まずLRINEC scoreを提案したWong 氏らは、NFの患者145人と重症軟部組織感染症の患者309人を対象とした後ろ向き観察研究を行っている。6点をカットオフとしたところ陽性適中率92.0%、陰性適中率96.0%という結果を示し、診断ツールとしてこれを推奨した(2)。これに対してBarie氏らは、陽性適中率が高いのは、研究におけるNFの有病率が高い(40%)ことを理由として挙げて反論している。また、最終的に病理で確定診断していないことや、LRINEC scoreで早期診断ができたかについて触れられていないことを挙げて、議論が不十分であるとも指摘している (3)。さらに、Holland氏らの行った後ろ向き試験(4)では入院時にNFと診断された患者を、生検でNFと診断された患者群と、生検または入院経過でNFが否定された患者群の2つのグループに分けたところ、カットオフが6点では感度80%、特異度67%といずれも低かった。

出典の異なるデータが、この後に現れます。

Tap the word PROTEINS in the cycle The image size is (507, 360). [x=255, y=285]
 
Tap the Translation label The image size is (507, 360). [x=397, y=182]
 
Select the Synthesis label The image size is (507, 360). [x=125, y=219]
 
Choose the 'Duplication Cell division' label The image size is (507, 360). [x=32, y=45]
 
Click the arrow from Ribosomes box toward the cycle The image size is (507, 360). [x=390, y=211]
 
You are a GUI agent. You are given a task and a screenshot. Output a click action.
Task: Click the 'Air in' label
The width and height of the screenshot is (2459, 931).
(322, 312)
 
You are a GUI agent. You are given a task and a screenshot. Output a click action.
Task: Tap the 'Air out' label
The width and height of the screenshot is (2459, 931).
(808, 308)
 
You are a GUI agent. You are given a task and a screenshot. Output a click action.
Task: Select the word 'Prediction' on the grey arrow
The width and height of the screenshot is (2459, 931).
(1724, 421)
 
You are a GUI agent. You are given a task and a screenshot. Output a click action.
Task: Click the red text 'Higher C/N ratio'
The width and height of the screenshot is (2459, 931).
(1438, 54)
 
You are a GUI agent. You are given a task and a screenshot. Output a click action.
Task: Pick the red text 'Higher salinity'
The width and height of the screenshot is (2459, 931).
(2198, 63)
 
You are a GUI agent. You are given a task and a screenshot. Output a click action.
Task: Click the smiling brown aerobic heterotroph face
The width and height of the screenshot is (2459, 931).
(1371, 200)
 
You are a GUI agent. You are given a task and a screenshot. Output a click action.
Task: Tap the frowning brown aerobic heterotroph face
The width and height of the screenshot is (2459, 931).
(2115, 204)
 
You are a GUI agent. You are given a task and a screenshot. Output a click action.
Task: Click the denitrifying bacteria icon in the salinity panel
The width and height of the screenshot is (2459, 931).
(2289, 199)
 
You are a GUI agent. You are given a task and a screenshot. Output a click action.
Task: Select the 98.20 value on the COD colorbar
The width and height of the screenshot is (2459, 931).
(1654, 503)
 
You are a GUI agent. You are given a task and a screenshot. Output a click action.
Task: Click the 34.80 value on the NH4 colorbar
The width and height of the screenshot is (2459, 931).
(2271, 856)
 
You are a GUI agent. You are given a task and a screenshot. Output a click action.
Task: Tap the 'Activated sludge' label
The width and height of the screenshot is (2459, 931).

また、病理で確定診断されたNFの患者233人と重度の蜂巣炎の患者1394人を対象に行ったコホート研究では、6点をカットオフとすると、感度59.2%、特異度83.8%と十分な結果は得られなかった (5)。また、LRINEC scoreが0点であったにもかかわらず手術でNFが確認された症例もみられた(6)。
ただ、Holland氏らの行った後ろ向き試験(4)ではカットオフを5点にすると感度100%、特異度61%となり、逆にカットオフを8点とすると感度50%、特異度94%といった結果が得られた。この研究の全体の症例数が28例と少ないことや、軟部組織感染症におけるNFの実際の割合が非常に小さい(7)ことから、結果を鵜呑みにすることはできないが、ある程度の指標にはなりうる。
LRINEC scoreは従来提唱された6点をカットオフにした場合は感度・特異度ともに十分ではなく、診断には有用ではないが、カットオフ値を変えることで鑑別診断に有用となる可能性がある。
参考文献
- Hasham S et. al Necrotizing fasciitis; BMJ. 2005 Apr 9; 330(7495): 830–833.
- Wong CH et. al The LRINEC (Laboratory Risk Indicator for Necrotizing Fasciitis) score: a tool for distinguishing necrotizing fasciitis from other soft tissue infections. Crit Care Med. 2004 Jul; 32(7):1535-41.
- Barie PS et. al The laboratory risk indicator for necrotizing fasciitis (LRINEC) score: useful tool or paralysis by analysis? Crit Care Med. 2004 Jul;32(7):1618-9.
- Holland MJ et. al Application of the Laboratory Risk Indicator in Necrotizing Fasciitis (LRINEC) score to patients in a tropical tertiary referral centre. Anaesth Intensive Care. 2009 Jul; 37(4):588-92.
- Chun-I Liao et. al Validation of the laboratory risk indicator for necrotizing fasciitis (LRINEC) score for early diagnosis of necrotizing fasciitis; Tzu Chi Medical Journal. 2012 June; Vol.24(2):73-76
- Wilson MP et. al A case of necrotizing fasciitis with a LRINEC score of zero: clinical suspicion should trump scoring systems; J Emerg Med. 2013 May; 44(5):928-31.
- Ellis Simonsen SM et. al Cellulitis incidence in a defined population. Epidemiol Infect. 2006 Apr; 134(2): 293–299.